I’m not sure yet what we need. If people want to help, there will be  a tuition fund donation  page on the Bishop Maginn High School web page, details to come.

For people who prefer to send their contributions to me, there will be a way to do that.

Catholic schools are also poor these days, and it is a very reasonable  expectation for Ma to pay something. Principal Tolan is also very flexible, we are talking about how much is necessary and whether or not the payments could be spread out.

The school is a lot less expensive than some of the schools we have been dealing with, and also much more flexible. They seem to put the student first, and the money second.

So over the next few days or weeks I’ll figure out what we might need, and yes, I will be asking for some help and support to get Ma Myint where she belongs. I think Bishop Maginn is just the right place for her.

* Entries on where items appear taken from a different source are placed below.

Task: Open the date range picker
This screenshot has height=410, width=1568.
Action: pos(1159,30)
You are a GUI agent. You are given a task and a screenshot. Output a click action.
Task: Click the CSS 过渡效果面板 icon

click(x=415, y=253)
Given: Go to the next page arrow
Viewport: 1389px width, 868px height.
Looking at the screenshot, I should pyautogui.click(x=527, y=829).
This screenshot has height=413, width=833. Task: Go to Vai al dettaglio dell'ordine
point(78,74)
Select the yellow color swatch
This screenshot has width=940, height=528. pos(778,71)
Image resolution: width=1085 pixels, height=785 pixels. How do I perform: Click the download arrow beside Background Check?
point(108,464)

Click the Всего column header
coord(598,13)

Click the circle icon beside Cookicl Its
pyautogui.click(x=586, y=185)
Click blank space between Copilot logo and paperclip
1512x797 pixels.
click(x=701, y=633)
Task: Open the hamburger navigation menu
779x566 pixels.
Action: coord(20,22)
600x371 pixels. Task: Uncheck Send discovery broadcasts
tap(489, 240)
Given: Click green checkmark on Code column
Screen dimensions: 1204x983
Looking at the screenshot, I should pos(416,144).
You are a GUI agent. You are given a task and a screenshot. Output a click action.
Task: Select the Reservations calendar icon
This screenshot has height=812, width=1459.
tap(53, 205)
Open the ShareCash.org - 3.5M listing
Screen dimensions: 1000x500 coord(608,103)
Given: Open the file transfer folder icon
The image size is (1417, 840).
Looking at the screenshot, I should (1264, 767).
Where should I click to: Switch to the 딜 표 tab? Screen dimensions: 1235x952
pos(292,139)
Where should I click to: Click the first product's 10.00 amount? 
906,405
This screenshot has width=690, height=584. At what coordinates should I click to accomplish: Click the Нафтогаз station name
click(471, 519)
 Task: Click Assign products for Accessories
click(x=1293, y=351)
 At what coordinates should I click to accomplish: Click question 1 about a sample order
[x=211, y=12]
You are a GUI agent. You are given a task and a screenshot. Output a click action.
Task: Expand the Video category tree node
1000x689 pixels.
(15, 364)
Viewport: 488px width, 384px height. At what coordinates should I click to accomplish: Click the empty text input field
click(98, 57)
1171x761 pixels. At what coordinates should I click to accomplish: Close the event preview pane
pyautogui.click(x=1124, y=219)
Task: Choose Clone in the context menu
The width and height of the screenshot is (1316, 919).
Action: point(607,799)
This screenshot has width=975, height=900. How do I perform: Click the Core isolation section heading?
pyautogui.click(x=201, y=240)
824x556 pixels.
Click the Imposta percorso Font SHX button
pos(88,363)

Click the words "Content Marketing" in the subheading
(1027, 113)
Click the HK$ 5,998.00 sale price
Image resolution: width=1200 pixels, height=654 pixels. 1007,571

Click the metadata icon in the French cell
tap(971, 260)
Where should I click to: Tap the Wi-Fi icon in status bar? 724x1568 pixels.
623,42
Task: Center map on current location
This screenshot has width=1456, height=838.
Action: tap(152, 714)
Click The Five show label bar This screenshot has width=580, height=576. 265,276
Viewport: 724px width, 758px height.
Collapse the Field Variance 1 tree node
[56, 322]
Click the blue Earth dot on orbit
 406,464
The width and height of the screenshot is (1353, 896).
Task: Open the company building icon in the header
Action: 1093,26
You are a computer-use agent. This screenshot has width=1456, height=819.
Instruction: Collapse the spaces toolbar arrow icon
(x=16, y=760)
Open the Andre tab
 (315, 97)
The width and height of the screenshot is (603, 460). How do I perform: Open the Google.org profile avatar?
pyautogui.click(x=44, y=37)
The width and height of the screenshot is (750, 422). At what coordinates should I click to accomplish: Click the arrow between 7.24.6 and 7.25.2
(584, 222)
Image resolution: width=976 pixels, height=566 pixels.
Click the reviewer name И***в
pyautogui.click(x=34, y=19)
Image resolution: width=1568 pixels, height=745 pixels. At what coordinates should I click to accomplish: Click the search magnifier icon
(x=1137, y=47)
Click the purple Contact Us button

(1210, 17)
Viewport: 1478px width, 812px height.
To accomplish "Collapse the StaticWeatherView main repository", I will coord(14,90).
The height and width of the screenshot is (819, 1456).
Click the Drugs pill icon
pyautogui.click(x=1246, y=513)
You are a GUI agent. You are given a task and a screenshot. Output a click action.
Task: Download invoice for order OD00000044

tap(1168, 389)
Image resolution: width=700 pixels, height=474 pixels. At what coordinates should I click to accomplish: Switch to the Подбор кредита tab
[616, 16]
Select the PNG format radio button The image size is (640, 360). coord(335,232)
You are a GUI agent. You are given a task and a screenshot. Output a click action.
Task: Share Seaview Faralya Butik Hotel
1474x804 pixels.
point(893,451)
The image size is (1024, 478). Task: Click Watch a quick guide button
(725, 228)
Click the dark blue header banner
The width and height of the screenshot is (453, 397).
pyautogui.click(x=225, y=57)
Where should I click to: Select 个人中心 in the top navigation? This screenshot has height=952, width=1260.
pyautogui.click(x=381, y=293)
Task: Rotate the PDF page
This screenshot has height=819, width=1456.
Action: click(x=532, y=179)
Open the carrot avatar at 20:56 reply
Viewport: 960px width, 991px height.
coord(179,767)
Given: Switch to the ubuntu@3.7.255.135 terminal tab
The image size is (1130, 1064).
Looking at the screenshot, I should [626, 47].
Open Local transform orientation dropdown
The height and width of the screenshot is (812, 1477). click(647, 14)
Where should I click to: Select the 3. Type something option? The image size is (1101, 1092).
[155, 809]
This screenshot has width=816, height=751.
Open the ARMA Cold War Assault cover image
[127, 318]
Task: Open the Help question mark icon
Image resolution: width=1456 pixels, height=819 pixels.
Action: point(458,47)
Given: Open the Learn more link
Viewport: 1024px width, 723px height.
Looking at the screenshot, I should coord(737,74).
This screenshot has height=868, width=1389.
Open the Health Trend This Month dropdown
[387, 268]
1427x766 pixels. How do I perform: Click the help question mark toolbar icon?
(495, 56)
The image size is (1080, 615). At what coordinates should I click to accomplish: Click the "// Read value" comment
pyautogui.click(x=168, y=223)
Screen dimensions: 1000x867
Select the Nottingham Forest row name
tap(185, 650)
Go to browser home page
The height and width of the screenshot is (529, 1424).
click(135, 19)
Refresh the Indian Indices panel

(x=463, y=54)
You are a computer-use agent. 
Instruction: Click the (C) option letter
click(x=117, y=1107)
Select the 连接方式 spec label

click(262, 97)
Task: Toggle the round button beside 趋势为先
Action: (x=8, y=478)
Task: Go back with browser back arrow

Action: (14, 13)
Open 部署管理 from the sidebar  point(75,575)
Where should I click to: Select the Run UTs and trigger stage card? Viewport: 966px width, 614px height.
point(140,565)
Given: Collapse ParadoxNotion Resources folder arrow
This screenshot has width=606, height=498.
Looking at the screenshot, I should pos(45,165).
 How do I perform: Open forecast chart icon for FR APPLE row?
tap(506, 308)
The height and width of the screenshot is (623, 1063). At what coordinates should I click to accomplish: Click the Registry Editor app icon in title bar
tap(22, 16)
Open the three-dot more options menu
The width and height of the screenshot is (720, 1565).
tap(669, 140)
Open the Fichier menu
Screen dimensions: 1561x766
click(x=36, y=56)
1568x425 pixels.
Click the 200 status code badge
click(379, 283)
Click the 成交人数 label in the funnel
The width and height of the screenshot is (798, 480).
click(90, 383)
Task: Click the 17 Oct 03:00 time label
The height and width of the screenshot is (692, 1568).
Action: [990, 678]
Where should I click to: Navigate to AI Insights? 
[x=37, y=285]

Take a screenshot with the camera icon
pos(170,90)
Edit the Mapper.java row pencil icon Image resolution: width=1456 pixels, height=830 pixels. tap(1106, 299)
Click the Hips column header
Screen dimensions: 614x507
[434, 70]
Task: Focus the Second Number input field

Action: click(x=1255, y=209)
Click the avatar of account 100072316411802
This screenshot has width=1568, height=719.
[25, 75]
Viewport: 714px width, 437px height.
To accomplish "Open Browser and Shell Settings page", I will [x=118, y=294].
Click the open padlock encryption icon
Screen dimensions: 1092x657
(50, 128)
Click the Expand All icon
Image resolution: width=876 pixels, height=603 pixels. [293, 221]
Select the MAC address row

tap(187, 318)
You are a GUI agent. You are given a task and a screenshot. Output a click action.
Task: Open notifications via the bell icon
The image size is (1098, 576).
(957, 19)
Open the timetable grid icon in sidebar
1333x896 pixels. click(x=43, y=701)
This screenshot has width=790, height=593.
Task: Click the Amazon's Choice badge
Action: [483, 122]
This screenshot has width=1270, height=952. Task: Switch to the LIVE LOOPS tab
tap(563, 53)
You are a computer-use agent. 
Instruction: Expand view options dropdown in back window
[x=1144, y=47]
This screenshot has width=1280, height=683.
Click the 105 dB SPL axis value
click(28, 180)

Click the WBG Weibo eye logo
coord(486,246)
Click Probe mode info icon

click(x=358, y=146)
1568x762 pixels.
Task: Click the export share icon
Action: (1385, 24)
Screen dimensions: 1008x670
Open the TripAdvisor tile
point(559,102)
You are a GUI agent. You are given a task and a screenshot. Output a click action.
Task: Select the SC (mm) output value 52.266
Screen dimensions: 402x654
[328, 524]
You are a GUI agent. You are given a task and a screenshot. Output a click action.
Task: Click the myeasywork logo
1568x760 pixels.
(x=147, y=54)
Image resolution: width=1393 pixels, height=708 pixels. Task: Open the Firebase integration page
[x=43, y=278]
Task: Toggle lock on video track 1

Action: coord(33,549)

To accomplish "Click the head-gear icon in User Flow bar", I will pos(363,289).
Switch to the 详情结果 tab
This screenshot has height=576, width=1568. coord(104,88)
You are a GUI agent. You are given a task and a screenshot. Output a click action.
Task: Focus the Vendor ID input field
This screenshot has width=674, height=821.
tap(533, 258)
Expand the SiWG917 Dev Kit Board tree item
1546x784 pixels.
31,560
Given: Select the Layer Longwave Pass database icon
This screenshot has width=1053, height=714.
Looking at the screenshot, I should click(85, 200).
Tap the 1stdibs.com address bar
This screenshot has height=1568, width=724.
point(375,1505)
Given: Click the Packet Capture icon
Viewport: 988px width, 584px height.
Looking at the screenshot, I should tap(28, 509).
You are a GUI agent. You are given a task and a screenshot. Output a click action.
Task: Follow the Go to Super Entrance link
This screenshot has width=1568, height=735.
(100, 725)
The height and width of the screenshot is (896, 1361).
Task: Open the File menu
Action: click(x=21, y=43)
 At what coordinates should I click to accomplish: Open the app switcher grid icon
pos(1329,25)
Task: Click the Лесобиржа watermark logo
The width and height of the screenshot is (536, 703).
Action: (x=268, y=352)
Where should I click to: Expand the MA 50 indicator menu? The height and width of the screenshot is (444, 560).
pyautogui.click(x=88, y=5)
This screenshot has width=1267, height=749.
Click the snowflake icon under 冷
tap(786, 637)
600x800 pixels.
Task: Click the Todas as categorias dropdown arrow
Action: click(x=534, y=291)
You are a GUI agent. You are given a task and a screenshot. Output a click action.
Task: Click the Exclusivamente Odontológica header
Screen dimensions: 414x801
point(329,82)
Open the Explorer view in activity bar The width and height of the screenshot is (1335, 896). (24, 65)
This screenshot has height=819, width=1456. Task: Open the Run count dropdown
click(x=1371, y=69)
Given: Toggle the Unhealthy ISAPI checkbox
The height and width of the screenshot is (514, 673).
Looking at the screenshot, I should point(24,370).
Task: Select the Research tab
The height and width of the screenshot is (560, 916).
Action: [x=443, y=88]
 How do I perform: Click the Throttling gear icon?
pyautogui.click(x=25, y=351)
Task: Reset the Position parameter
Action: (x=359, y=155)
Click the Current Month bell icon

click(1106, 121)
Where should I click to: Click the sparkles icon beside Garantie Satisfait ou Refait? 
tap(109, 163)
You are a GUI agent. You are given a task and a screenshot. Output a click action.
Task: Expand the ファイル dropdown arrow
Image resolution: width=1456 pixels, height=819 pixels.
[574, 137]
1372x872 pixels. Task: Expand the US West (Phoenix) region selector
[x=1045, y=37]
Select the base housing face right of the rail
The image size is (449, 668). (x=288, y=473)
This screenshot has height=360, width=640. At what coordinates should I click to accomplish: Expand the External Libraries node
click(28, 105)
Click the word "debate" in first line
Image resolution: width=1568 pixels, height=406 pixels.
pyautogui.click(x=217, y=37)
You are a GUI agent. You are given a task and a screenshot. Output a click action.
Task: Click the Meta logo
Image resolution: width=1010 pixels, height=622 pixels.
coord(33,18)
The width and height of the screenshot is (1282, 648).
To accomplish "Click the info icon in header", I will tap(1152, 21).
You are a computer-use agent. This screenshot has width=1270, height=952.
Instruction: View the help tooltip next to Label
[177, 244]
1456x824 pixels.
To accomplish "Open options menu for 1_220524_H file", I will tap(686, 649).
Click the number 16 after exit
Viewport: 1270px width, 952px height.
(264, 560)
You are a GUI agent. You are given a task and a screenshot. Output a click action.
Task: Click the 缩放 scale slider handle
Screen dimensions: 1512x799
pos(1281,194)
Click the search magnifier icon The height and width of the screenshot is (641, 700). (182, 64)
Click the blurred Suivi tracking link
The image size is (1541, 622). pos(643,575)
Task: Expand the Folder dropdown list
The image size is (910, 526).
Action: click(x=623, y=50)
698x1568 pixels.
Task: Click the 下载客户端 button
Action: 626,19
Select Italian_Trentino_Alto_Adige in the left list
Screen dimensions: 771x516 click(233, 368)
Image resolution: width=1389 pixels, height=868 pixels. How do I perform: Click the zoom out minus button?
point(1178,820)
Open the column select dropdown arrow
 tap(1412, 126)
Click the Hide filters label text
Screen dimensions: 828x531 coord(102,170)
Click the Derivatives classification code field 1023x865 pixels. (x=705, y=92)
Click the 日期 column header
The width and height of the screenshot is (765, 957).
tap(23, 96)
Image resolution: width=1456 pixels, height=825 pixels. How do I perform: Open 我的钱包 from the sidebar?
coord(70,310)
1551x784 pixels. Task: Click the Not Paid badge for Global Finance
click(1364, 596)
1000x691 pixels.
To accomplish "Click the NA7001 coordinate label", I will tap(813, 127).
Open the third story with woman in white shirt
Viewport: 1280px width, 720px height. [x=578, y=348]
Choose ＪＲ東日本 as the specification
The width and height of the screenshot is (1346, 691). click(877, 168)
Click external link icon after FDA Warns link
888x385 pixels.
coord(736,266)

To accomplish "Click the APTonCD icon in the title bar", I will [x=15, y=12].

I also meet with Dah Blue, she is also a student in Kathy’s 8th grade class, she has also applied to Bishop Maginn and will be accepted this week. She will also need some tuition support. I’ll write more about her tomorrow. She spent eight years of her life in refugee camps, she is the sister of Blue, a member of the Silverstein Art Gang.

I enjoyed meeting her very much, she is neither shy nor without some strong opinions. I liked her very much. I met with her last week at Bishop Maginn, she was spending a day  at the school, she sat with Red on the floor for a long time. She loves K-pop, a rap genre.